Modern management advantages
– Through understanding employee behaviours through data, managers can maximise productivity
– Greater decision-making supported by figures and data, as opposed to personal feelings or biases
– By identifying processes that take the varying needs of employees into account, it helps improve employee engagement
Modern management disadvantages
The same cons that apply to systems, contingency and quantitative theory also apply to the modern management theory. In terms of the latter, it is limited with regards to organising and staffing, there are time, cost, and technological constraints on collecting data and it only reduces risk as opposed to eliminating it entirely.
What is the classical management theory?
Classical management theory views organisations as a machine, and the employees as the parts that help that machine function. As such, it prioritises a hierarchy, employees working in single areas, and the use of incentives to increase productivity and drive profits.
Under the classical model, workplaces are divided into three levels of authority: business leaders or top-level management, middle management, and supervisors. As for employees, their physical and economical requirements are prioritised over job satisfaction and social needs. With the right financial rewards, it posits that employees will work to their full potential and increase organisational efficiency as a result.
The classic management theory covers the scientific, administrative, and bureaucratic theories that we’ve detailed above.
Classical management theory advantages
– Provides a clear structure for management, along with its functions and operations
– The division of labour makes tasks easier and more efficient to complete, which in turn has the potential to enhance productivity
– The clear definitions and expectations of employee roles and tasks reduces confusion and miscommunication
Classical management theory disadvantages
– Often overlooks the importance and nuance of human relations by favouring control over human behaviour
– Downplays the role that job satisfaction, employee input and morale can play in the workplace
– By focusing on the individual, it eschews teamwork.
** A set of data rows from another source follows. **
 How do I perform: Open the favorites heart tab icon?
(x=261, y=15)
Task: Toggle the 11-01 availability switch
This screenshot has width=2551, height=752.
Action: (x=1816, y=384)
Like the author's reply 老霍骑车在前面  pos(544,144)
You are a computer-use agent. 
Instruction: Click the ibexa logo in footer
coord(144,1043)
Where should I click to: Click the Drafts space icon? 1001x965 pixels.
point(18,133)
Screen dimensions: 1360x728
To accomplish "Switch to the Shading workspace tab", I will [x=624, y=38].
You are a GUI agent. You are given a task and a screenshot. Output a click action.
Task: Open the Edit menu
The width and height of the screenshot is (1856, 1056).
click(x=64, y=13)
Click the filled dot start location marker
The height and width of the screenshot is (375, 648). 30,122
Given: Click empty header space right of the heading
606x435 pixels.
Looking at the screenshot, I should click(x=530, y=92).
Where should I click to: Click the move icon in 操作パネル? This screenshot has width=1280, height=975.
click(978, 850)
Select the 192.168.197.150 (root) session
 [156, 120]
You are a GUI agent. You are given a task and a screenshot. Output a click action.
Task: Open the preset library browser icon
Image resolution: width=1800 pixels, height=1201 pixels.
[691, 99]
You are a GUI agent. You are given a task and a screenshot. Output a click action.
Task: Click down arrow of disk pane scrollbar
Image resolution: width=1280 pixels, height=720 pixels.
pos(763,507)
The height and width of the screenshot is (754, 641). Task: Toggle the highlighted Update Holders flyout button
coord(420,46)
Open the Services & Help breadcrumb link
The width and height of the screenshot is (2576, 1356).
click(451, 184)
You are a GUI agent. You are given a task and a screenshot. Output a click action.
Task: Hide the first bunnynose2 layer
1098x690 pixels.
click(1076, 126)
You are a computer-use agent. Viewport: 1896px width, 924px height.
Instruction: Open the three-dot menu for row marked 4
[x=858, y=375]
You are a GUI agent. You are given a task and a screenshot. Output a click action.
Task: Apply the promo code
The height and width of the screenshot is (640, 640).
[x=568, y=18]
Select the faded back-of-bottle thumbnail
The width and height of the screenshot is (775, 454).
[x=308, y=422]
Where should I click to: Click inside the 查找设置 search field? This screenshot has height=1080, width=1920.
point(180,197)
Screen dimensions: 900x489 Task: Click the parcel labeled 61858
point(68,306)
If a business is to function at its best, then teamwork is essential. A lack of it can hurt the bottom line, as well as limit creativity and communication in the workplace
– Generally only ever applicable to manufacturing settings
The above theories need skill to apply them into a professional context. Managers should call on things like planning, organisation, and motivation to marshal their chosen theories into practice, as follows…
The right amount of planning ensures actions and tasks are well-defined and distributed in a way that helps a business achieve its organisational goals. Without it, employees are left directionless, which impacts productivity drastically.
Through strategic planning, you can define the resources, policies and amount of time required to accomplish objectives and garner profits.
Organisation involves assigning tasks to the employees who are best equipped to complete them. A lack of clarity at this stage will leave employees confused and unclear about their roles and the amount of authority they may or may not have over others.
Introducing a new management theory might be met with resistance from your team. It’s your duty as a manager to get them onboard with your ideas. Short-term treats like incentives and rewards can help initially, but they will only last so long. Aligning your employees’ duties with broader organisational goals and involving them in decision-making will be more fully appreciated in the long term.
Applying new elements of management theories to your team will be a work in progress. This means communication channels should be kept open at all times.
Make sure you have the communication tools and resources that are best suited to the theories you’re implementing. This will allow your team to exchange information, opinions, and ideas more effectively – all of which are vital for an organisation looking to continuously improve the way it works.